I’m starting to understand now just how profound this situation can be. In Forever Sheltered, when this artist takes center stage, the art therapist, who attempted suicide at the age of seventeen, says this:

Albert really must have fallen hard to attempt suicide when his talent was so visceral. Even with the struggle to control his movements, he was easily the best artist I’d ever met or studied under, even in college.

If I were unable to do the one thing I loved, if some disease took that away, I’m not sure I would do any better. One thing I told the students who attended my suicide talks is that once you choose death as your destination, it never goes away. Every upset, every disappointment, every setback has the same way out. You don’t even have to search for it to know it’s still out there, waiting for you to stumble one more time.

In that, suicide wasn’t that much different from alcoholism or drug addiction.

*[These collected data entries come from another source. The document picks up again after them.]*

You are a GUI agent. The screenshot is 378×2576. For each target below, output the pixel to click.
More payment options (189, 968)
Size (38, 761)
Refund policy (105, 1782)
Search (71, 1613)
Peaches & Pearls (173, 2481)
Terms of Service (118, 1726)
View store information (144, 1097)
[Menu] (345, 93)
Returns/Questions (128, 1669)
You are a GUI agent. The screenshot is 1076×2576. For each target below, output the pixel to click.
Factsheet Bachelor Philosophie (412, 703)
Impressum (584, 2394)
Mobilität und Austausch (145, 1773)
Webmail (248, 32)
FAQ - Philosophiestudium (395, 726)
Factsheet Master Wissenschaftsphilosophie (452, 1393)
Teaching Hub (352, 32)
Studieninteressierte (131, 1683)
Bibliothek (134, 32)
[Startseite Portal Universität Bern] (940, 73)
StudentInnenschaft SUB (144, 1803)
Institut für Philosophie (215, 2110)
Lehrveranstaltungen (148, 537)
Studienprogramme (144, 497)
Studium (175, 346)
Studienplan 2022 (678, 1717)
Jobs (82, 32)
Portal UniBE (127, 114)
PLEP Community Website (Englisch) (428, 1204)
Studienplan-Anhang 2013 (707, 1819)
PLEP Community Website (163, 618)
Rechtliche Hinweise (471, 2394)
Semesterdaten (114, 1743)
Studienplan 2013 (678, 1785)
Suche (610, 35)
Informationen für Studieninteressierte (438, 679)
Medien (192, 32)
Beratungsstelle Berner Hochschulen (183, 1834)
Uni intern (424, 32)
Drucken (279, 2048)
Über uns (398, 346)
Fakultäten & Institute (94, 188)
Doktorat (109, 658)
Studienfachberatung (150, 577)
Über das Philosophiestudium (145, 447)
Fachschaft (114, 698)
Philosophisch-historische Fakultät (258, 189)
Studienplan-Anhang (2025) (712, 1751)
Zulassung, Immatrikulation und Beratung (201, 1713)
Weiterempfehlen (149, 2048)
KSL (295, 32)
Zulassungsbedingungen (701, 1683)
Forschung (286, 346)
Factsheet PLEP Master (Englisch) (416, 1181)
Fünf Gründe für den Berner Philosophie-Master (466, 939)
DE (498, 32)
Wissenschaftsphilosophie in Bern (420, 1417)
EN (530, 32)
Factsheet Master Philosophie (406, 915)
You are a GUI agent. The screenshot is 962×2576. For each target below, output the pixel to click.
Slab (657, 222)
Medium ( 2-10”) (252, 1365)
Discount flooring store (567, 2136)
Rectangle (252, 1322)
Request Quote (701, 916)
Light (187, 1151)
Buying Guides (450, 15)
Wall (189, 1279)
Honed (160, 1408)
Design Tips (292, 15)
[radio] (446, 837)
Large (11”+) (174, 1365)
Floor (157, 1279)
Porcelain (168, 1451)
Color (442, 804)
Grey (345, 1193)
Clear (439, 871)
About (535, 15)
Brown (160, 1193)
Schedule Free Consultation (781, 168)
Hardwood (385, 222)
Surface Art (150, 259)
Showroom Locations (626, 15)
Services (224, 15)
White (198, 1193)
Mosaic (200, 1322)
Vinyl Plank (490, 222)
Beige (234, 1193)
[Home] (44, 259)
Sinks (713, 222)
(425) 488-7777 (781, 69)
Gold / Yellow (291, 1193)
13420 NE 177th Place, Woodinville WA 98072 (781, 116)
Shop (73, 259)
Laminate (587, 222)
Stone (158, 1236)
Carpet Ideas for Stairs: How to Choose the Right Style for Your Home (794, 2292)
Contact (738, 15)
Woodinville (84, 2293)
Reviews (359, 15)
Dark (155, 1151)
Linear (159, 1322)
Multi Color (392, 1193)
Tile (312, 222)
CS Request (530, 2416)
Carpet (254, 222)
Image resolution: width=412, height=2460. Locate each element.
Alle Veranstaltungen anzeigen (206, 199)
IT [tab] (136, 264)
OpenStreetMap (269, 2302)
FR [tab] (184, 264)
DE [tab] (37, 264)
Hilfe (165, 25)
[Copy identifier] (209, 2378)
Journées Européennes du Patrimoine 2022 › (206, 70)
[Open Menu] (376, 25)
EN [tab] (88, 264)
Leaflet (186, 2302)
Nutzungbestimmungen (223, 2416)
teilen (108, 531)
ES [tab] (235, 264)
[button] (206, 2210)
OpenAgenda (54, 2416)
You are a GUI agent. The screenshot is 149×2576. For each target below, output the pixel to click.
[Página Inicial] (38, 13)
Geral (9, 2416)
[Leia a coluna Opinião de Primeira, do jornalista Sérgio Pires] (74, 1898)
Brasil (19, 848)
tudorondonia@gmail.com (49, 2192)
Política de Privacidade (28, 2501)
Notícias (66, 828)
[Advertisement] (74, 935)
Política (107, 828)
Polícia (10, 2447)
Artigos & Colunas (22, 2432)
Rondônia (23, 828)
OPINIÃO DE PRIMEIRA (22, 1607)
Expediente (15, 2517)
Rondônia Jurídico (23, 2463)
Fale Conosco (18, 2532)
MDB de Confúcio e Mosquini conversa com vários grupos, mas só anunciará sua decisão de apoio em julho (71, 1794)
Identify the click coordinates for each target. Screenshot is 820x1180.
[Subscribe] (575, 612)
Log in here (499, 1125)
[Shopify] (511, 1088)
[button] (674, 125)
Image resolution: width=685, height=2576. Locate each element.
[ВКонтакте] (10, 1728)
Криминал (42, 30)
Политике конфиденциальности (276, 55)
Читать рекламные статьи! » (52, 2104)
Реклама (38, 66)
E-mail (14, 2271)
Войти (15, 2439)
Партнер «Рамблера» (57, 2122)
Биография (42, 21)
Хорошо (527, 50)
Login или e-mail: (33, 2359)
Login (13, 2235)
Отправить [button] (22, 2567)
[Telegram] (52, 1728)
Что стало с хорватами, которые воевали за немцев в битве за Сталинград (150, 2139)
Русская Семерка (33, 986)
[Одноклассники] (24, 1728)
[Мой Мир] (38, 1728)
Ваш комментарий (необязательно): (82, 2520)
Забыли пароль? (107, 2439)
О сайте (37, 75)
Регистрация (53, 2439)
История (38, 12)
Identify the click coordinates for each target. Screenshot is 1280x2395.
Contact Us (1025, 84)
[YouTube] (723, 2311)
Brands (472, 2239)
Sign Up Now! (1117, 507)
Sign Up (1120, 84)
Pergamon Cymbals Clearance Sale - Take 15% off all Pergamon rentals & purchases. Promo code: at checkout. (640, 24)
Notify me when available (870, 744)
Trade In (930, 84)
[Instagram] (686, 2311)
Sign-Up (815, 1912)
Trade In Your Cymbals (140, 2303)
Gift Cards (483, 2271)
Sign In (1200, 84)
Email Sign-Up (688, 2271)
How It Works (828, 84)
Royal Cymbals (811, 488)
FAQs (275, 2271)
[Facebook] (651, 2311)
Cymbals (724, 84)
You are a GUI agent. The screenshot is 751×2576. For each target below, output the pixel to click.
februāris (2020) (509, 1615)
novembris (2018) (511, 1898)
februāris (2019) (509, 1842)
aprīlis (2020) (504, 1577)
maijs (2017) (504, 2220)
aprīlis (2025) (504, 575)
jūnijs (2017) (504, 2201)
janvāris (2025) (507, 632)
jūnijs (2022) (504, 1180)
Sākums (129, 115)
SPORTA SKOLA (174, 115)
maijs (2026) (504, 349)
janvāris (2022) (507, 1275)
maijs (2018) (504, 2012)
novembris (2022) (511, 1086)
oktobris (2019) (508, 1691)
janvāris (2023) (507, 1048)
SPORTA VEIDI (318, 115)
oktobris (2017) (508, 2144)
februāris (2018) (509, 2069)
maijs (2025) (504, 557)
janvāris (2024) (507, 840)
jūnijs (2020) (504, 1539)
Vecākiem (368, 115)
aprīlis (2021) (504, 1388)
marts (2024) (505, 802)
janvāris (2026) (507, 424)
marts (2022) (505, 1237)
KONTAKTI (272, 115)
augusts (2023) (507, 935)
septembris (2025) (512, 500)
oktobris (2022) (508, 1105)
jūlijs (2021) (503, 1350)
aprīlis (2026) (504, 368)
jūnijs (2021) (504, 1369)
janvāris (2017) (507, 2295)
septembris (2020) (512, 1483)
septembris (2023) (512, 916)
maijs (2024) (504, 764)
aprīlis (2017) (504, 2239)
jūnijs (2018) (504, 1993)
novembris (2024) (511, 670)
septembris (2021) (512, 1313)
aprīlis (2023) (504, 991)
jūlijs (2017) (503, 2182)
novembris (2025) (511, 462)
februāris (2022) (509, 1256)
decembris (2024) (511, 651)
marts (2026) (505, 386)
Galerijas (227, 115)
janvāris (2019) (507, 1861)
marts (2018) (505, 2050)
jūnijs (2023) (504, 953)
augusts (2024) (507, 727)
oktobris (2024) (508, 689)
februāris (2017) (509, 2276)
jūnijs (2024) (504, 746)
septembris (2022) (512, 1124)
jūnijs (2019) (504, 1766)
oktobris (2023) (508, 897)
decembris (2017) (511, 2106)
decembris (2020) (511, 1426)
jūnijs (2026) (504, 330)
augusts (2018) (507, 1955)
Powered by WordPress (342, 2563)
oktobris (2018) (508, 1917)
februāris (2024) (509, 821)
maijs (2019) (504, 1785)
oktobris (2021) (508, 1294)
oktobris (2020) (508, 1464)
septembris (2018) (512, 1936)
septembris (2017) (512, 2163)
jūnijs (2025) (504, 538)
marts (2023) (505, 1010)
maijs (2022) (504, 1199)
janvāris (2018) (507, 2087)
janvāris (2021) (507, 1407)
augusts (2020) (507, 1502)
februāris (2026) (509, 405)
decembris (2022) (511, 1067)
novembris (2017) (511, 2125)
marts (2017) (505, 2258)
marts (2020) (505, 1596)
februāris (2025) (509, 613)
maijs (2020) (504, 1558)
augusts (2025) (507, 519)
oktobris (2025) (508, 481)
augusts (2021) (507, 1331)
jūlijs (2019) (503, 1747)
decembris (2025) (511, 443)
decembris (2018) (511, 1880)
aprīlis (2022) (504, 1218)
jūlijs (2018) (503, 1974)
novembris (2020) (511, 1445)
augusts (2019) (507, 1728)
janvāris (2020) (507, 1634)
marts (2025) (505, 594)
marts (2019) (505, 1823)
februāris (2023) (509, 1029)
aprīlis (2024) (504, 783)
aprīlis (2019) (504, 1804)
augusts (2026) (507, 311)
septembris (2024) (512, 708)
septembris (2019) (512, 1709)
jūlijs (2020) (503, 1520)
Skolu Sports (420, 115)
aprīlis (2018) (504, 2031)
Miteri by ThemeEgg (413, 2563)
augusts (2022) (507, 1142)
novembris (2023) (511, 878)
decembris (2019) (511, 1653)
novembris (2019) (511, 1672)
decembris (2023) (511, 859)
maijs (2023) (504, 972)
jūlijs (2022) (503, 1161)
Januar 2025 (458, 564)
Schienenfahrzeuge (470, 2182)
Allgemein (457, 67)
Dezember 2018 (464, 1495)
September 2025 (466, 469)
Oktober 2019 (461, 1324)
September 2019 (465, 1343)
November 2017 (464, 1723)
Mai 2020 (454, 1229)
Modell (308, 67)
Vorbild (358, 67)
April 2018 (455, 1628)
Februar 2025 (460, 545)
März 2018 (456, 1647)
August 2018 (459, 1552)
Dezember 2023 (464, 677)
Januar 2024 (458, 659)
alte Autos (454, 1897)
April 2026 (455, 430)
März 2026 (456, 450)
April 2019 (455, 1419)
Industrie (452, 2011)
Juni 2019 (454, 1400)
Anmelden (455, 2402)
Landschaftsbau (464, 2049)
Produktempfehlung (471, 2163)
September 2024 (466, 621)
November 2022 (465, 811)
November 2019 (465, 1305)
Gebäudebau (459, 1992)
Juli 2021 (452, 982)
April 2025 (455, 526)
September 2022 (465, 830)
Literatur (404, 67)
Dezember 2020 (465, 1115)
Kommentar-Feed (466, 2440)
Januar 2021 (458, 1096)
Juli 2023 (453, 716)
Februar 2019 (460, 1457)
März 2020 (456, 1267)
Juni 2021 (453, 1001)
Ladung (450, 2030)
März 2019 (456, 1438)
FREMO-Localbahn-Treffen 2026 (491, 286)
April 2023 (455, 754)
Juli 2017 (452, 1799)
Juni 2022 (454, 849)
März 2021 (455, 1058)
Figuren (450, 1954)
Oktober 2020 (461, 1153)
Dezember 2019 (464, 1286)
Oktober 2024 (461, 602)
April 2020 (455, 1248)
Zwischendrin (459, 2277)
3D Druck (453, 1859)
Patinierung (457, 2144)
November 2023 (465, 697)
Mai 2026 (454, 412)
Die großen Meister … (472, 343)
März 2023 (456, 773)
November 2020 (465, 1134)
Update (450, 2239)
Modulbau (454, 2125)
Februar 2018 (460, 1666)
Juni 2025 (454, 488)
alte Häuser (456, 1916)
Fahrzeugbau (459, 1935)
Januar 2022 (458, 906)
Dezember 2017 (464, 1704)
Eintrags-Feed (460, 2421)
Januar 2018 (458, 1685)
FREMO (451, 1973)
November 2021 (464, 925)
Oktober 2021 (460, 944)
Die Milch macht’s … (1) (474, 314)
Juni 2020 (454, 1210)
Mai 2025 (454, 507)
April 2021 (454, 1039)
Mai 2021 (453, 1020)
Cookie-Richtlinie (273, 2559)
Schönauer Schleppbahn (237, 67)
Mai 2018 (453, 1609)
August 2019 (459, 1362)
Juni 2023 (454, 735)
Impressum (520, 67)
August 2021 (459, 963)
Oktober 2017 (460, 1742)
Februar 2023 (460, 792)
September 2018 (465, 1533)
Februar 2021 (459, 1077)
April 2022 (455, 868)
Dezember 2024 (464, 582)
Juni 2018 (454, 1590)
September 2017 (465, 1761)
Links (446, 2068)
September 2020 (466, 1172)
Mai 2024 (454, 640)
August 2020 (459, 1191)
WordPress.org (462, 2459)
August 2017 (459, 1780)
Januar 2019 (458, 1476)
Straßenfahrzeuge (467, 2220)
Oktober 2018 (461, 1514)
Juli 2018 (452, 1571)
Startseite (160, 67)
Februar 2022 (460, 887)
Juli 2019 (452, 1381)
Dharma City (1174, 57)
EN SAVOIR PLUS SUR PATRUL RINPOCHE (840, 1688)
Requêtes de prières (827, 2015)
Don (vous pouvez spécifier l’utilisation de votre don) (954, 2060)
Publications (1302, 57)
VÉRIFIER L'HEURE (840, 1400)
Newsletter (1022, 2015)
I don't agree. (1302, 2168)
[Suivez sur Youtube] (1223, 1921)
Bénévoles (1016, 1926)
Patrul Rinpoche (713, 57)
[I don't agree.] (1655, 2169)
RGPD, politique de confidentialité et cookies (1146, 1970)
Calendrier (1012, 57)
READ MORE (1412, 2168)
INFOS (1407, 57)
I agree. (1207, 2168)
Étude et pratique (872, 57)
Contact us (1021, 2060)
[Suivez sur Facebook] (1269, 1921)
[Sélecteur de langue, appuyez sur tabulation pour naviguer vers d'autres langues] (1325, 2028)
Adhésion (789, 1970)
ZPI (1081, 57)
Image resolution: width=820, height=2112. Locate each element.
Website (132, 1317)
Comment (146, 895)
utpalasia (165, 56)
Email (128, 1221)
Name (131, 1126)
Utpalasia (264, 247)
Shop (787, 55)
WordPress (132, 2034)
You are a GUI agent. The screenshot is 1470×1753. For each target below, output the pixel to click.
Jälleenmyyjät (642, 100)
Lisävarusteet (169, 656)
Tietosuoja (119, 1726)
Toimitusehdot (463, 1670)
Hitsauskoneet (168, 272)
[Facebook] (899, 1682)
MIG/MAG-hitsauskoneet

You could go to rehab or therapy. You could get it out of your mind for a while. And life could go well for months or years or decades.

But the moment it didn’t, in that instant when your depression or your struggle or your exhaustion hit that critical point, it all rushed back. And your mind went straight to the place you thought you’d twelve-stepped or group-sessioned out of existence. The needle. The bottle. The knife.

I wish there had been some other way, that there had been some treatment, some quick intervention, some help that could have gotten to Robin in time. My story has a much happier ending. Albert does find a way. He does figure out how to manage. And he starts to recognize the treatments will go up and down, work for a while, then fail, then another will work a while longer. It becomes an act of faith to believe that another good time will come, to counteract all those thoughts and emotions coursing through him without his control. But he managed to figure out that the disease didn’t define him, and that he could muddle through.

There was so much greatness still to go for Robin, and it is lost to us now. His brilliant ad libs, his appearances, his voice and acting that added so much to every project he was in. But I am grateful that we got what we did, and that his family shared him with us. And that his life, in death, sheds a little more light on an issue we could stand to learn a lot more about.